Selected excerpt |
★ ★ ★
Correspondence Address:
Francisco Perona-Fajardo, Research Centre of the Faculty of Health Sciences, Peruvian University of Applied Sciences, Lima, Perú.

DOI:10.25259/SNI_599_2024

Copyright: © 2024 Surgical Neurology International This is an open-access article distributed under the terms of the Creative Commons Attribution-Non Commercial-Share Alike 4.0 License, which allows others to remix, transform, and build upon the work non-commercially, as long as the author is credited and the new creations are licensed under the identical terms.

How to cite this article: Francisco Perona-Fajardo1,2, Arturo Morales-Díaz3, Oscar Malpartida-Tabuchi4, Ricardo Manuel Salcedo2. Burkholderia cepacia cervical spondylodiscitis in a 39-year-old immunocompetent woman after a rhinoplasty: A case report and review of literature. 13-Sep-2024;15:329

How to cite this URL: Francisco Perona-Fajardo1,2, Arturo Morales-Díaz3, Oscar Malpartida-Tabuchi4, Ricardo Manuel Salcedo2. Burkholderia cepacia cervical spondylodiscitis in a 39-year-old immunocompetent woman after a rhinoplasty: A case report and review of literature. 13-Sep-2024;15:329. Available from: https://surgicalneurologyint.com/?post_type=surgicalint_articles&p=13094

Date of Submission
21-Jul-2024

Date of Acceptance
11-Aug-2024

Date of Web Publication
13-Sep-2024

Abstract

Background: Burkholderia cepacia has been described as a rare etiology for spondylodiscitis (SD) after surgical procedures.

Case Description: We report a rare case of cervical SD caused by B. cepacia in a 39-year-old immunocompetent woman after a rhinoplasty treated with complex cervical surgery and prolonged antibiotic therapy. The follow-up visits showed no recurrence of symptoms.

Conclusion: Diagnostic and therapeutic of rare spinal infections, particularly those caused by atypical pathogens such as B. cepacia, are challenging. Identification and personalized therapy are crucial.

Keywords: Burkholderia cepacia, Cervical vertebrae, Spondylitis, Spondylodiscitis

INTRODUCTION

Burkholderia cepacia is a Gram-negative, aerobic, nonspore-forming motile bacilli, first described by William Burkholder in 1954 as the agent of onion rot. It belongs to a group of 24 distinct species now called B. cepacia complex (Bcc).[ 5 , 24 ] It was found to be a contaminant of respiratory mucus in cystic fibrosis and was responsible for cepacia syndrome, a lethal complication in those patients. It was also identified as a pathogen in immunocompromised patients with chronic granulomatous disease. Later, it was reported in immunocompetent patients, but its finding in infections other than pulmonary remains rare.[ 20 ] Although B. cepacia is one of the least associated with respiratory diseases of the whole Bcc, it has been described as the etiology for osteomyelitis, discitis, skin abscesses, or bacteremia.[ 16 , 25 ]

Spondylodiscitis (SD), an infection of an intervertebral disc and the adjacent bone, is etiologically classified as tuberculous SD or pyogenic SD (PSD). Staphylococcus aureus is the most prevalent in PSD, followed by Escherichia coli and other Gram-negative bacteria. The reported incidence of PSD is 2.2–5.8 cases/100,000 person-years and is far more frequent in males, especially those over 70 years old.[ 14 ] Few cases of SD due to B. cepacia have been reported.
★ ★ ★
According to the case report excerpt above, which bacterium is the most prevalent cause of pyogenic spondylodiscitis?

Data block |
★ ★ ★
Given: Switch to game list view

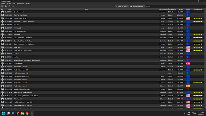Looking at the screenshot, I should (2, 6).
★ ★ ★
Reply to the exercise |
Staphylococcus aureus